BEGIN

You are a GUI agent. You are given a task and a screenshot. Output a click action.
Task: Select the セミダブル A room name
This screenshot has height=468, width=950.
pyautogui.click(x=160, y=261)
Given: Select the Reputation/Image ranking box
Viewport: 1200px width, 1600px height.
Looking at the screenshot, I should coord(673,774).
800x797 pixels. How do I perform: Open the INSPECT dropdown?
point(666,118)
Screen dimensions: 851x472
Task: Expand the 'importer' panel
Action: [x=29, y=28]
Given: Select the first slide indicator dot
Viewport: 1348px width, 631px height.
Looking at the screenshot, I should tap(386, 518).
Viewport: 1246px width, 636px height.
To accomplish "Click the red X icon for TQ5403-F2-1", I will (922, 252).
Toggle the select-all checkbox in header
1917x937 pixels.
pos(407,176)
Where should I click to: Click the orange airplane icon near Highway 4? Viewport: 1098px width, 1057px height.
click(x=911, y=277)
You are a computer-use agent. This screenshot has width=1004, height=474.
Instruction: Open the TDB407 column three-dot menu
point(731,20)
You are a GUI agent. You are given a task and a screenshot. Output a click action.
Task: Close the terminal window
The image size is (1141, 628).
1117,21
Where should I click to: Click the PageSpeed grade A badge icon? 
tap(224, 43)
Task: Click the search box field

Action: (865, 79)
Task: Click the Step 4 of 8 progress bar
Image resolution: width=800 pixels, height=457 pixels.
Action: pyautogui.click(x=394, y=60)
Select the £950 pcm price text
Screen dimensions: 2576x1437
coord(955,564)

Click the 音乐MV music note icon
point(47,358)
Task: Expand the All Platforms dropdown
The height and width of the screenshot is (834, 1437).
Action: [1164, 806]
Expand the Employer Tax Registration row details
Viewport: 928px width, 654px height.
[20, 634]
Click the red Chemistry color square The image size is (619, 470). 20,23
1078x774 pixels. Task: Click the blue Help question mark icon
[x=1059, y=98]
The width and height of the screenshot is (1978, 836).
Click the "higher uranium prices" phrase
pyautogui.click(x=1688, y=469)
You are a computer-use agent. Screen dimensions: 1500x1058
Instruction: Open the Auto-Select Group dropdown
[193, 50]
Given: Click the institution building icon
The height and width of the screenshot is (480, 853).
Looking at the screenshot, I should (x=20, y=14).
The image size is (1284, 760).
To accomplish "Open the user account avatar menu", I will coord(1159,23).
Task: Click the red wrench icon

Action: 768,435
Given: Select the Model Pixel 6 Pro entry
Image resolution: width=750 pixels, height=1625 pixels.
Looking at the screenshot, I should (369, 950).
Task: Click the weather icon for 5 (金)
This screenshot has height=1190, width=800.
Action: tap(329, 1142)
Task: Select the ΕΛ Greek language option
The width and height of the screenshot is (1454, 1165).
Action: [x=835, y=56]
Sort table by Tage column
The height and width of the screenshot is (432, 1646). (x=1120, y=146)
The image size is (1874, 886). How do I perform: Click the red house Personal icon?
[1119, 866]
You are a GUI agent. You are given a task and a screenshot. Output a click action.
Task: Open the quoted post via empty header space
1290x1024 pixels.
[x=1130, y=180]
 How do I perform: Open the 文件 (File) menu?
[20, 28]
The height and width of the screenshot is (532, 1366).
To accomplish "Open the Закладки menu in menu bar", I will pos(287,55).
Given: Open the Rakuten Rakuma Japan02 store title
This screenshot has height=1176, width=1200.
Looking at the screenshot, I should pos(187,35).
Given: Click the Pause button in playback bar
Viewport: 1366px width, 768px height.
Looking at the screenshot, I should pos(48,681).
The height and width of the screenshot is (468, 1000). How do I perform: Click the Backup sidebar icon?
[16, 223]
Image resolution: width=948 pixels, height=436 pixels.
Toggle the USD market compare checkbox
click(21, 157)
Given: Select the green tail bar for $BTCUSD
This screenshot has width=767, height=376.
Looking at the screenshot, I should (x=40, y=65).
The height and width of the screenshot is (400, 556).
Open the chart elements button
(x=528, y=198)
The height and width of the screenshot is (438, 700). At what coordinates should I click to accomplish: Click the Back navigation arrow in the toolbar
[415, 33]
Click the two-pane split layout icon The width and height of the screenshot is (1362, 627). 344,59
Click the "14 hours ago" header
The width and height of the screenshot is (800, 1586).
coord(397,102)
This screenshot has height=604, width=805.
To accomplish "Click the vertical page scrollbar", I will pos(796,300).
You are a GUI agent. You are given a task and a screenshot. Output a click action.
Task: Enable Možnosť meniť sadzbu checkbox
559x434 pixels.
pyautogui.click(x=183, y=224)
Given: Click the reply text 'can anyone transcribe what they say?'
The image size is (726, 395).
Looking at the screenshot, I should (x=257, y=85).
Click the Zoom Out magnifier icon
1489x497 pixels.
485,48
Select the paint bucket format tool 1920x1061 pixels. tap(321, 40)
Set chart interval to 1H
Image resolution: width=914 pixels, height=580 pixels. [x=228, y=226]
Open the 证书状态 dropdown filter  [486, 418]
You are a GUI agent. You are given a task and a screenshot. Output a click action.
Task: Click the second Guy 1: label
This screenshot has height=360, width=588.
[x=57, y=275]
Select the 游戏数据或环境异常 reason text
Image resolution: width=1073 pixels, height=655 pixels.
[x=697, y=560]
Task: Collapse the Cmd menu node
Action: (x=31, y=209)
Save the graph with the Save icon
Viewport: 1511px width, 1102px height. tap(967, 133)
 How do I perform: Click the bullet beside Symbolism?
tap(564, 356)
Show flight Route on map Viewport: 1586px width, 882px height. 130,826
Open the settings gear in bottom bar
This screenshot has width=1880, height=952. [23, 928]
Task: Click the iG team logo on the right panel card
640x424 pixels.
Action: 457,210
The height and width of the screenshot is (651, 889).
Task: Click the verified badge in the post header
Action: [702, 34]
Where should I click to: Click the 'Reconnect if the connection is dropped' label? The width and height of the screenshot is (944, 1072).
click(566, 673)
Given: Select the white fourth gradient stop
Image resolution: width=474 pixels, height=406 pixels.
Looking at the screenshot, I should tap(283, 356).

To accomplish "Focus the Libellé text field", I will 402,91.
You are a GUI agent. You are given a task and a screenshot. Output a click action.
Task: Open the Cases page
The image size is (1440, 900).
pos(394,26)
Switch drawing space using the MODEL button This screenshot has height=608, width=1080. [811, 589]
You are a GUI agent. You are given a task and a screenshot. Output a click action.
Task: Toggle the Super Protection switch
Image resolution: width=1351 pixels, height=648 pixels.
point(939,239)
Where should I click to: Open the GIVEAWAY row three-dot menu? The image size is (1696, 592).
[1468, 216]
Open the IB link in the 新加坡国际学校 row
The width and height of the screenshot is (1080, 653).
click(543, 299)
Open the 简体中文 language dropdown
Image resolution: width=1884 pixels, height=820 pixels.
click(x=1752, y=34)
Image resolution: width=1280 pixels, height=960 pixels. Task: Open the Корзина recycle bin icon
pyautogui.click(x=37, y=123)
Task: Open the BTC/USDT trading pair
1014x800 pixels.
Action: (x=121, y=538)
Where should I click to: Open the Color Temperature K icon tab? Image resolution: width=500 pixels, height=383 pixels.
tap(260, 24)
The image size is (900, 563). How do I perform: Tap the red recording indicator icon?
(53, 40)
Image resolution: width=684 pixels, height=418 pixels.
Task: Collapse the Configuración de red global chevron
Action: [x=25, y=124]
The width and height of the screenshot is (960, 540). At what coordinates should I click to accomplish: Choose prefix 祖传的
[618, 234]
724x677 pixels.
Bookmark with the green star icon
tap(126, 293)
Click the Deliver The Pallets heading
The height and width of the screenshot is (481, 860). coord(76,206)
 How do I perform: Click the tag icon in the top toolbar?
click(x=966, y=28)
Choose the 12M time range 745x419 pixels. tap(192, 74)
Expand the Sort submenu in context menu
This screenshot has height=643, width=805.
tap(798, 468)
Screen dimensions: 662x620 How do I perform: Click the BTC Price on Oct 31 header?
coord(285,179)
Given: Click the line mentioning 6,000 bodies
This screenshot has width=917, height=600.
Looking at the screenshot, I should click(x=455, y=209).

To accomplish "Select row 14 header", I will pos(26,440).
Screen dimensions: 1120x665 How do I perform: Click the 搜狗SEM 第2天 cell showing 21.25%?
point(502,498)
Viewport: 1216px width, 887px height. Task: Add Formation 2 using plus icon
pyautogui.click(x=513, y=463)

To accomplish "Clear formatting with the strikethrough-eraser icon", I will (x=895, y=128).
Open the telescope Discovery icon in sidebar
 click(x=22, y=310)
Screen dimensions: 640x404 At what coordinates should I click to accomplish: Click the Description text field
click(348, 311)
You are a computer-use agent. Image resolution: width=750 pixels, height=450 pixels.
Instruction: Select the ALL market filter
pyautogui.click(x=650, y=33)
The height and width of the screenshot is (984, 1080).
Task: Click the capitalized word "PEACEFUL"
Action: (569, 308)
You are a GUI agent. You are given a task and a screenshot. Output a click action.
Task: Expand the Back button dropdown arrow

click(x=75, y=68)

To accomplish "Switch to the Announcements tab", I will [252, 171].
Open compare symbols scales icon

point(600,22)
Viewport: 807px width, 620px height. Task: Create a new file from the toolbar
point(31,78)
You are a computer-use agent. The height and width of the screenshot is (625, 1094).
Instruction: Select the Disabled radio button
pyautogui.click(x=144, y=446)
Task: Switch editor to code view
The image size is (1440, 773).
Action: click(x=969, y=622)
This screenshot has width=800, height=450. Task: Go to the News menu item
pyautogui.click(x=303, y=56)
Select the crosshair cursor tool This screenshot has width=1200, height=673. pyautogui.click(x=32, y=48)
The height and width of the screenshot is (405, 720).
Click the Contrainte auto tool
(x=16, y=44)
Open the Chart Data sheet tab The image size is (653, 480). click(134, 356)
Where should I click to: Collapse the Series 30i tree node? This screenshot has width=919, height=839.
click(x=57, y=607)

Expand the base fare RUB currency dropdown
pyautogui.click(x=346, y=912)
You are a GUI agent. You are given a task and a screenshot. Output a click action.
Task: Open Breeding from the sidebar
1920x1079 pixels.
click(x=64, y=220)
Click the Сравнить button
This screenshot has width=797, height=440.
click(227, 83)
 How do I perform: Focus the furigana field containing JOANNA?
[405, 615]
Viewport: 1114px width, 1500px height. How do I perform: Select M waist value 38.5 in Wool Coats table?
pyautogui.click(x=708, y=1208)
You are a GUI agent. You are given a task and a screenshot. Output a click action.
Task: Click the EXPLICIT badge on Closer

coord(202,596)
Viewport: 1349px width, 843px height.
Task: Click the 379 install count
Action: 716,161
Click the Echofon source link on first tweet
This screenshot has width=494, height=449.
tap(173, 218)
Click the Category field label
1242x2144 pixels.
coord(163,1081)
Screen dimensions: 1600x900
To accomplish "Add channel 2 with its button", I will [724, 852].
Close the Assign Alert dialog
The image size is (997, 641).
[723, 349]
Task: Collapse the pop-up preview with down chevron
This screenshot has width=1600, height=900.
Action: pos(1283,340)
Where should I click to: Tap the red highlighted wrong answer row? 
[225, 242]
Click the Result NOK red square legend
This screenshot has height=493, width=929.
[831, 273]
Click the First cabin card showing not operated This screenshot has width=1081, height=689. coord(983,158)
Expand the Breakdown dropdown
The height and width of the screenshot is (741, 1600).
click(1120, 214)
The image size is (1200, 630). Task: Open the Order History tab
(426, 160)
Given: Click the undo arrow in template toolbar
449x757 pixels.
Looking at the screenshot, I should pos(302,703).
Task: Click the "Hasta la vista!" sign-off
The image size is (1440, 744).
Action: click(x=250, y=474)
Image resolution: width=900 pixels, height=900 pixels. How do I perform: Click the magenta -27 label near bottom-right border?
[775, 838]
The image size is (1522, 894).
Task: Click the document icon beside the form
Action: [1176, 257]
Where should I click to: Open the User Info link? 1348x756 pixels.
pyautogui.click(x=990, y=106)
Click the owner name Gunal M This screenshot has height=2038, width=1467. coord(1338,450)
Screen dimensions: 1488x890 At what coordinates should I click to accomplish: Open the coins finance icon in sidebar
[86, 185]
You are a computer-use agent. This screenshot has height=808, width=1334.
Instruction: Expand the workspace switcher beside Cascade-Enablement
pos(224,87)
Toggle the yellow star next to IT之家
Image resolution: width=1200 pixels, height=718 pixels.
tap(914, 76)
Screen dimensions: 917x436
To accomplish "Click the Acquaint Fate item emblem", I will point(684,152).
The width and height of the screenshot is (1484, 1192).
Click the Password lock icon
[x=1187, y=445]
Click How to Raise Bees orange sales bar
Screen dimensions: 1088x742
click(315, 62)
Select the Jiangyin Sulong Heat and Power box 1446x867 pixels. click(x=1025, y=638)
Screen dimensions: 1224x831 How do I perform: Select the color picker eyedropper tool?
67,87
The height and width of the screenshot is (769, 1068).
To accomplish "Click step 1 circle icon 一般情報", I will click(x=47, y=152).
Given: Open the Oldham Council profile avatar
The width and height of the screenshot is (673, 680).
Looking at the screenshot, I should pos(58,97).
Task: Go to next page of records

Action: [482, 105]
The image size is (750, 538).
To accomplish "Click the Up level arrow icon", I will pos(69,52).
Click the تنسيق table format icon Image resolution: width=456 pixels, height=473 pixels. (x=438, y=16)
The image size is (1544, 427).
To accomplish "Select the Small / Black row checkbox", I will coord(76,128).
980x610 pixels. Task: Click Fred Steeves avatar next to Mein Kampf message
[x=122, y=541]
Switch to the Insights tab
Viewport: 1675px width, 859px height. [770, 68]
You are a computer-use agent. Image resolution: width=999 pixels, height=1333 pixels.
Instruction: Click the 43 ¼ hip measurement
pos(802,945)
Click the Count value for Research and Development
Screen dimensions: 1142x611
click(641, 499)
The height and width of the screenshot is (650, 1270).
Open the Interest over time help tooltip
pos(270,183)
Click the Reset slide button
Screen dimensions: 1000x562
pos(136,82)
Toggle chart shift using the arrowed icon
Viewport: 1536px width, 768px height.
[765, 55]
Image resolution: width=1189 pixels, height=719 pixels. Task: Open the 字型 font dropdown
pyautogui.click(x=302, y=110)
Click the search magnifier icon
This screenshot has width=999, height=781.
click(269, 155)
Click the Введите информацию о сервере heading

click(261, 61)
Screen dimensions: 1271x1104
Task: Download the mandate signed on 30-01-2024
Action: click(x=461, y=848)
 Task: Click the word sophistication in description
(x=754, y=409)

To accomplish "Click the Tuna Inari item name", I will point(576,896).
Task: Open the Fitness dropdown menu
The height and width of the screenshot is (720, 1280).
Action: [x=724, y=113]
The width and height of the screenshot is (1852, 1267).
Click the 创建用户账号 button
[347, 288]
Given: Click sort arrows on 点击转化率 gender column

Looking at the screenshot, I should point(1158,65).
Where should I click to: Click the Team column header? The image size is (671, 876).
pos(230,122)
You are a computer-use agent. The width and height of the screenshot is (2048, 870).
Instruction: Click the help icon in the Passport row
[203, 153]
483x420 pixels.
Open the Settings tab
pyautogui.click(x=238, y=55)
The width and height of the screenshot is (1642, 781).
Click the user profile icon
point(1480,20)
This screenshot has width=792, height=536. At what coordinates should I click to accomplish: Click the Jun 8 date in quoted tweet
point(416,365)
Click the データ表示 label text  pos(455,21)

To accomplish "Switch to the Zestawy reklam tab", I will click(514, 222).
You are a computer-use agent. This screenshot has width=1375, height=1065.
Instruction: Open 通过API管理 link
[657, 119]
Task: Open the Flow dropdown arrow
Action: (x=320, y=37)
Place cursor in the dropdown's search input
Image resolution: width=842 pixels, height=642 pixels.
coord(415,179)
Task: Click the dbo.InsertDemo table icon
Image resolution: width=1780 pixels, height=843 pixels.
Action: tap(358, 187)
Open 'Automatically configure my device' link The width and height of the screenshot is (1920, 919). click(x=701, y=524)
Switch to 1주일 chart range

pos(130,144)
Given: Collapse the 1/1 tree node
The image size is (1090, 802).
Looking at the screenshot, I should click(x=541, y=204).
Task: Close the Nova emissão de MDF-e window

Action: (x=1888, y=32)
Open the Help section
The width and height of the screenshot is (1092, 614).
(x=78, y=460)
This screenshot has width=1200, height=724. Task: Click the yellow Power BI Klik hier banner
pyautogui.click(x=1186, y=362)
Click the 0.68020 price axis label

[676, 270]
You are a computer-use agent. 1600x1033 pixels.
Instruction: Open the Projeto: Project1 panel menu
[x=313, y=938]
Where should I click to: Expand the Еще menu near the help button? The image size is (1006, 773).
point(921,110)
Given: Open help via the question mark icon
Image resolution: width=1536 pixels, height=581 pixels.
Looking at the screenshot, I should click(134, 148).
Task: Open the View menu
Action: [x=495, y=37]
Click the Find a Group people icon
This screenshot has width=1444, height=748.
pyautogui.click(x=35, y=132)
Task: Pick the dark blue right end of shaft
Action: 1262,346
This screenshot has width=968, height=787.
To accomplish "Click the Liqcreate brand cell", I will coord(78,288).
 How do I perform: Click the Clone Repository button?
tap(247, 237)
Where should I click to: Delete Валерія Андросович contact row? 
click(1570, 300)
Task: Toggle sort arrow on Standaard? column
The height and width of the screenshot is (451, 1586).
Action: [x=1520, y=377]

END

TASK DETAILS:
Above are the records; repeat exactly the lines from the one holding "Viewport: 1200px width, 1600px height." down to the one holding "You are a computer-use agent. Screen", end lines included.

SOLUTION FOR THIS EXERCISE:
Viewport: 1200px width, 1600px height.
Looking at the screenshot, I should coord(673,774).
800x797 pixels. How do I perform: Open the INSPECT dropdown?
point(666,118)
Screen dimensions: 851x472
Task: Expand the 'importer' panel
Action: [x=29, y=28]
Given: Select the first slide indicator dot
Viewport: 1348px width, 631px height.
Looking at the screenshot, I should tap(386, 518).
Viewport: 1246px width, 636px height.
To accomplish "Click the red X icon for TQ5403-F2-1", I will (922, 252).
Toggle the select-all checkbox in header
1917x937 pixels.
pos(407,176)
Where should I click to: Click the orange airplane icon near Highway 4? Viewport: 1098px width, 1057px height.
click(x=911, y=277)
You are a computer-use agent. This screenshot has width=1004, height=474.
Instruction: Open the TDB407 column three-dot menu
point(731,20)
You are a GUI agent. You are given a task and a screenshot. Output a click action.
Task: Close the terminal window
The image size is (1141, 628).
1117,21
Where should I click to: Click the PageSpeed grade A badge icon? 
tap(224, 43)
Task: Click the search box field

Action: (865, 79)
Task: Click the Step 4 of 8 progress bar
Image resolution: width=800 pixels, height=457 pixels.
Action: pyautogui.click(x=394, y=60)
Select the £950 pcm price text
Screen dimensions: 2576x1437
coord(955,564)

Click the 音乐MV music note icon
point(47,358)
Task: Expand the All Platforms dropdown
The height and width of the screenshot is (834, 1437).
Action: [1164, 806]
Expand the Employer Tax Registration row details
Viewport: 928px width, 654px height.
[20, 634]
Click the red Chemistry color square The image size is (619, 470). 20,23
1078x774 pixels. Task: Click the blue Help question mark icon
[x=1059, y=98]
The width and height of the screenshot is (1978, 836).
Click the "higher uranium prices" phrase
pyautogui.click(x=1688, y=469)
You are a computer-use agent. Screen dimensions: 1500x1058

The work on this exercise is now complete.